In the records below, count every line that includes the word "click". Provide the total alone.

Records for the exercise START

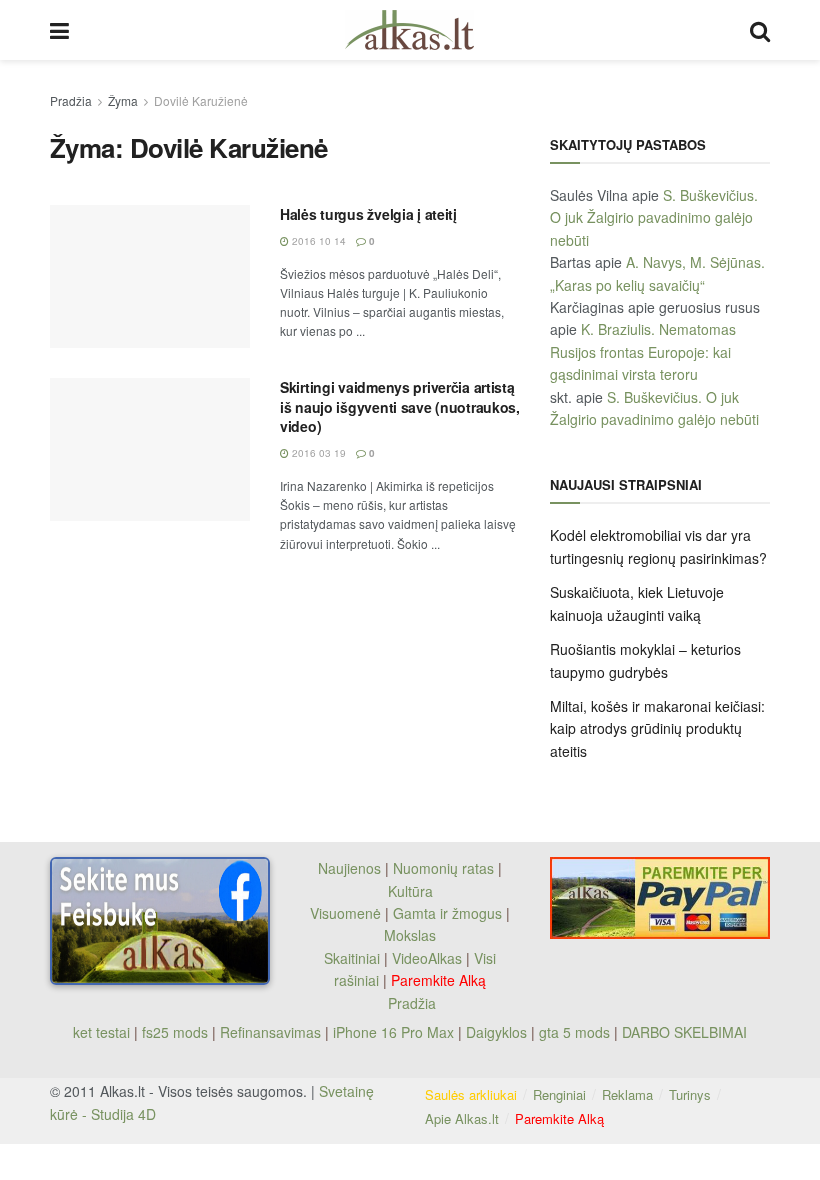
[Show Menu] (59, 30)
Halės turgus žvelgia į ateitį (368, 214)
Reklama (627, 1094)
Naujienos (349, 868)
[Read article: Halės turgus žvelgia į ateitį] (150, 276)
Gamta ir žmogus (447, 913)
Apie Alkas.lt (462, 1118)
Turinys (690, 1094)
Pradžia (71, 100)
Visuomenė (345, 913)
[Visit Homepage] (409, 30)
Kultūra (410, 891)
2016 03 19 (317, 453)
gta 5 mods (576, 1032)
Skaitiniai (352, 958)
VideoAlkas (427, 958)
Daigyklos (496, 1032)
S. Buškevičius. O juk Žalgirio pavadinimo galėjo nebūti (654, 217)
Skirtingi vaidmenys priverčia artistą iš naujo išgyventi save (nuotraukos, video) (400, 406)
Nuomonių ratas (443, 868)
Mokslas (410, 935)
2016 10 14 (317, 241)
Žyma (123, 100)
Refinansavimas (270, 1032)
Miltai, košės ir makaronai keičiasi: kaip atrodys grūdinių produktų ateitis (657, 728)
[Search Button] (760, 30)
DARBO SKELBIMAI (684, 1032)
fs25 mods (175, 1032)
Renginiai (559, 1094)
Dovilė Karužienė (201, 100)
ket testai (103, 1032)
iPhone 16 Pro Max (393, 1032)
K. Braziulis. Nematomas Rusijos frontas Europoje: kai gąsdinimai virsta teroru (643, 351)
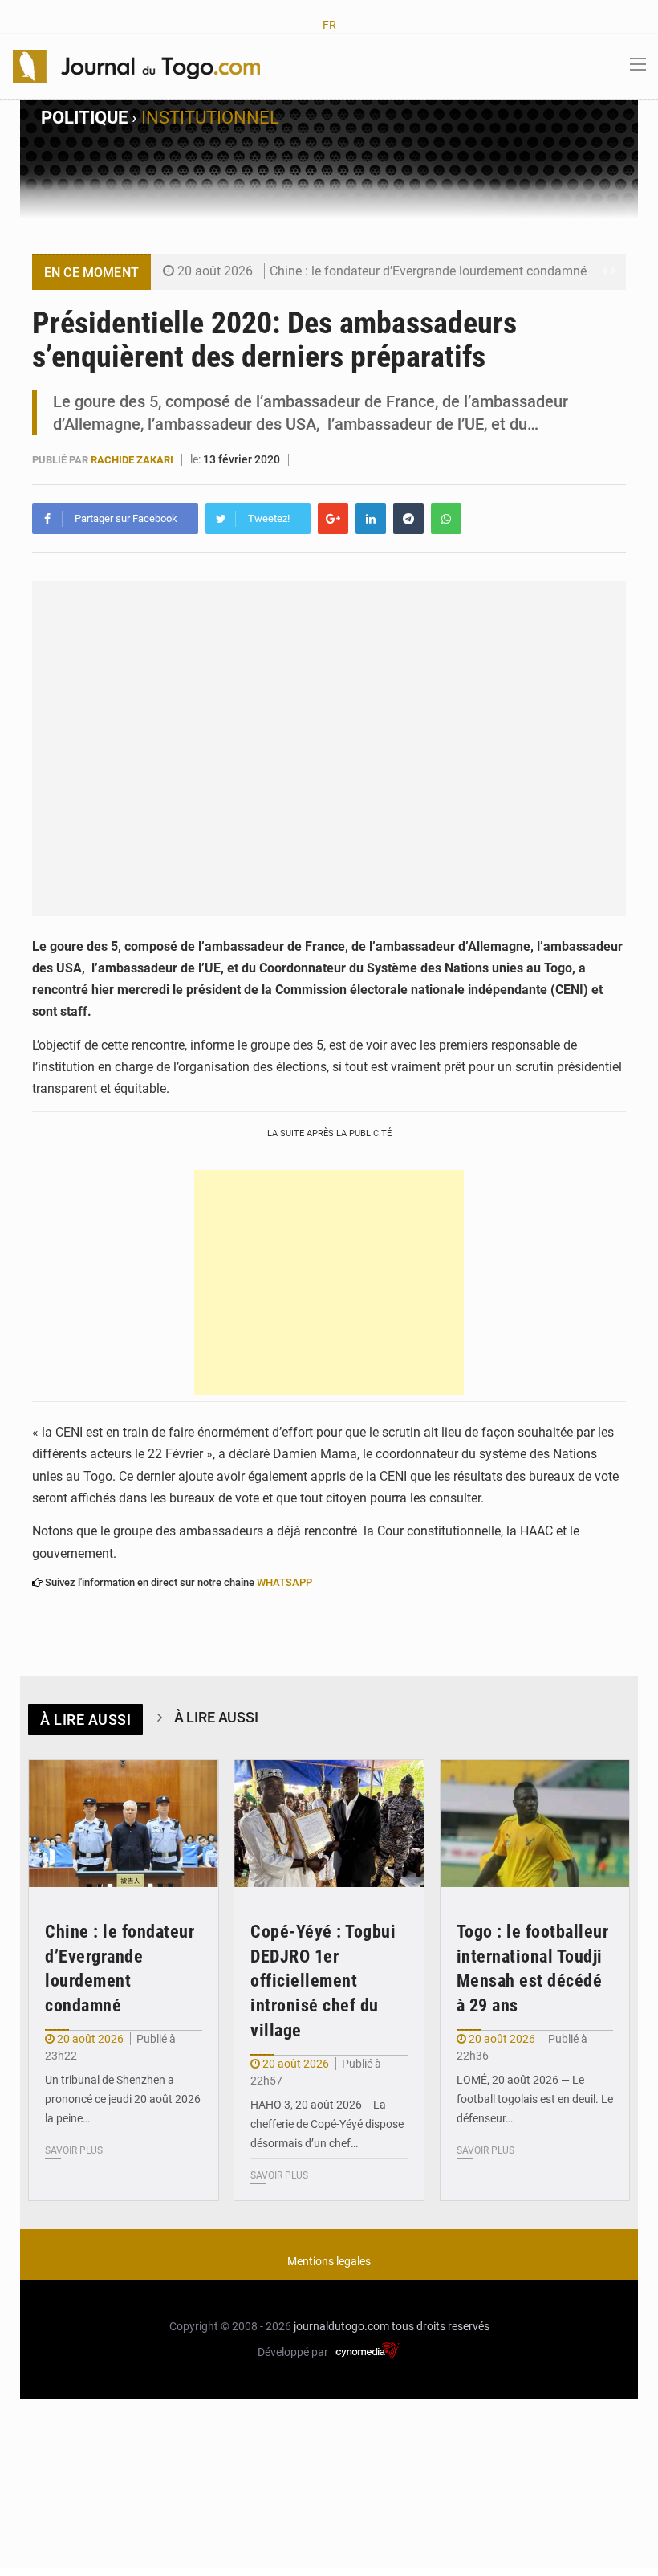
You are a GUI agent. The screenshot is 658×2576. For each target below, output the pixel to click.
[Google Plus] (333, 518)
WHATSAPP (284, 1582)
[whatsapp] (446, 518)
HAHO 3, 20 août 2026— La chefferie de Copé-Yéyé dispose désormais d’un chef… (327, 2124)
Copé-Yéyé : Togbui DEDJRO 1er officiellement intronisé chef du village (323, 1981)
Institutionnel (210, 118)
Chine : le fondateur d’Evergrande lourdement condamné (428, 271)
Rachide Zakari (133, 460)
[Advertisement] (329, 1282)
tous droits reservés (440, 2326)
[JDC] (136, 65)
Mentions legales (329, 2261)
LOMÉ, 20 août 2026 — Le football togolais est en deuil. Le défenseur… (535, 2099)
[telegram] (408, 518)
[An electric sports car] (123, 1823)
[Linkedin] (370, 518)
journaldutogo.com (341, 2326)
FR (329, 24)
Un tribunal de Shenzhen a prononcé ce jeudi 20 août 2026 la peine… (123, 2099)
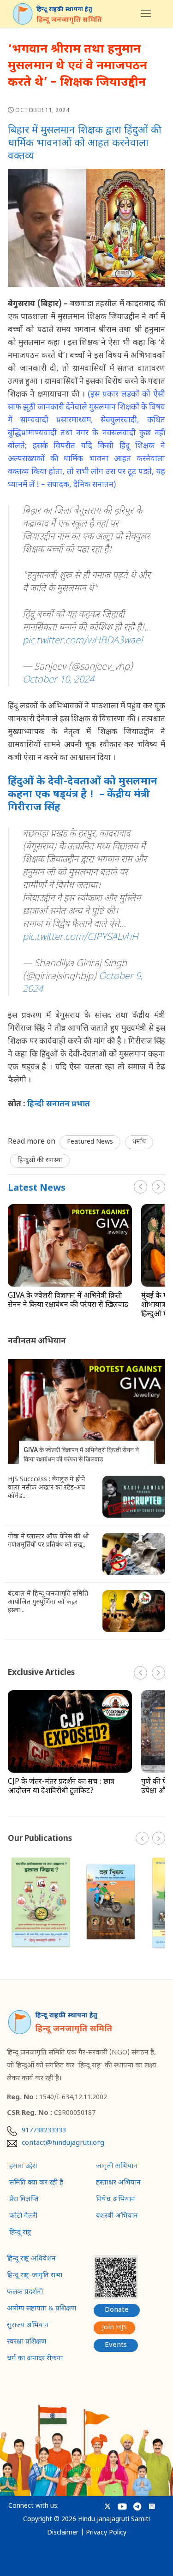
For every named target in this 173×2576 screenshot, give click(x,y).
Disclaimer (62, 2533)
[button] (158, 1186)
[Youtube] (122, 2506)
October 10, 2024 (58, 680)
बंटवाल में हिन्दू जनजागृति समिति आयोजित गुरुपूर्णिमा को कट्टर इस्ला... (48, 1602)
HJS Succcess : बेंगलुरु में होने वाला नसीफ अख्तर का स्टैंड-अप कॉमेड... (46, 1488)
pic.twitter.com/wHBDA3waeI (83, 641)
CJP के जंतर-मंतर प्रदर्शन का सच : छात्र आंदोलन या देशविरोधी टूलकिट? (61, 1787)
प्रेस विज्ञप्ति (24, 2200)
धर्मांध (139, 1142)
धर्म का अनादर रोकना (35, 2359)
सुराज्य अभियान (28, 2325)
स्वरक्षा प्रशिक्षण (26, 2342)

Records for the exercise END

* **Your solution**
2